Summary. The paper argues that the AI value alignment problem is better understood as a structural governance issue rather than a purely technical or normative one. Drawing on the principal-agent framework from economics, it decomposes misalignment into three interacting axes—objectives, information, and principals—and claims that this framework shows alignment to be inherently pluralistic, context-dependent, and requiring ongoing institutional processes to manage trade-offs among competing values, rather than being solvable through technical design alone.

Significance. If the central inference holds, the paper offers a useful conceptual reframing that could help diagnose real-world misalignment cases and shift alignment research toward pluralistic and institutional considerations. However, the significance is constrained by the absence of detailed derivations, formal mappings, or empirical cases demonstrating why the decomposition entails that technical methods are insufficient.

major comments (1)

[Abstract / Core contribution paragraph] Abstract and core argument section: The claim that the three-axis decomposition 'implies that alignment is fundamentally a problem of governance rather than engineering alone' is load-bearing for the paper's contribution but is asserted without an explicit argument showing why standard technical approaches (such as scalable oversight for information asymmetry, preference learning for objectives, or multi-objective optimization for principals) cannot in principle operate on each axis. Without demonstrating that these methods are insufficient or themselves require non-technical governance, the inference from decomposition to 'governance rather than engineering' does not follow.

minor comments (1)

The manuscript would benefit from at least one concrete real-world case study mapping the three axes to an existing AI deployment to illustrate the framework's diagnostic value.

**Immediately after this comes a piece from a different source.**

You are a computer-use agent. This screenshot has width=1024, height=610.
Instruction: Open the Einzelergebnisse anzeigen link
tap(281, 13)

Simulated Author's Rebuttal

1 responses · 0 unresolved

We thank the referee for the constructive review and for acknowledging the potential value of the three-axis framework in reframing AI alignment. We agree that the core inference requires more explicit support and will revise accordingly.

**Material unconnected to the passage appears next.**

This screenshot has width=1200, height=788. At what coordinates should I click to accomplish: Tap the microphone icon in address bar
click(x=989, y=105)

read point-by-point responses

Referee: The claim that the three-axis decomposition 'implies that alignment is fundamentally a problem of governance rather than engineering alone' is load-bearing for the paper's contribution but is asserted without an explicit argument showing why standard technical approaches (such as scalable oversight for information asymmetry, preference learning for objectives, or multi-objective optimization for principals) cannot in principle operate on each axis. Without demonstrating that these methods are insufficient or themselves require non-technical governance, the inference from decomposition to 'governance rather than engineering' does not follow.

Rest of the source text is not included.